**What you need to do:**
Within the listing below, locate all lines containing the word "checkbox". Copy each one.
##########
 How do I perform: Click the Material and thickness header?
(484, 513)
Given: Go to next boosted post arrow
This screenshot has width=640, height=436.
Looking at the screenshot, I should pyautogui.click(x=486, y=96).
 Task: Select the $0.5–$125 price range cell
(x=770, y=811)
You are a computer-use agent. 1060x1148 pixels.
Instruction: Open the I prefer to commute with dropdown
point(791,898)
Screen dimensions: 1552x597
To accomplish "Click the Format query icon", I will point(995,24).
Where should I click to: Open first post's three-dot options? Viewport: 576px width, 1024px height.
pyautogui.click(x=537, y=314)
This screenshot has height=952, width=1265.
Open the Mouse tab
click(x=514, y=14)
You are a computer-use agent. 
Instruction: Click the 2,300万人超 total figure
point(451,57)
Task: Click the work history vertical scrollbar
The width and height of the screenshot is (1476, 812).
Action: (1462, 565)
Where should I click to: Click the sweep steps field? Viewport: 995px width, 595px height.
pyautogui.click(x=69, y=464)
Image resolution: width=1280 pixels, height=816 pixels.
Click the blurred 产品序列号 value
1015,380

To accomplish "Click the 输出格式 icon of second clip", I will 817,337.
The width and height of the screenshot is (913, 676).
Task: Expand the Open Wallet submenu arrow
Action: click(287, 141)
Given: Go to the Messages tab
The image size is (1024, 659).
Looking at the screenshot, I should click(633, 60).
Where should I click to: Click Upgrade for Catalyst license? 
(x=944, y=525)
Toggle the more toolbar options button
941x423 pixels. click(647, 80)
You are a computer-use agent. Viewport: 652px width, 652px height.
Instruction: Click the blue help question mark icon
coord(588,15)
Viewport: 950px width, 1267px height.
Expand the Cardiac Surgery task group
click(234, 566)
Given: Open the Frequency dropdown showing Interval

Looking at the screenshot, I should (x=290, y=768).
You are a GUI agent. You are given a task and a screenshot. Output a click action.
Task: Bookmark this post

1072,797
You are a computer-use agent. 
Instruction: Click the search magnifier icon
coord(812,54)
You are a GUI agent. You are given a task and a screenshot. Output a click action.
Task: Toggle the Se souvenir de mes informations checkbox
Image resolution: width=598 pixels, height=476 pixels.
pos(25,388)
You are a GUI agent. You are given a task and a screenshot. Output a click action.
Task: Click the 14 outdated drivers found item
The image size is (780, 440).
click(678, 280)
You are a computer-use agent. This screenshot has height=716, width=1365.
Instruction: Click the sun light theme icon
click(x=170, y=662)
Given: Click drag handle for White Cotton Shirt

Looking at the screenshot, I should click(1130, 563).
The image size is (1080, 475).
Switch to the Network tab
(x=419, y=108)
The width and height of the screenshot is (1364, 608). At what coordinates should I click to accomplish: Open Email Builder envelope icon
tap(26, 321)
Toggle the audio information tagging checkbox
##########
**Answer area:**
Task: Toggle the Se souvenir de mes informations checkbox
Toggle the audio information tagging checkbox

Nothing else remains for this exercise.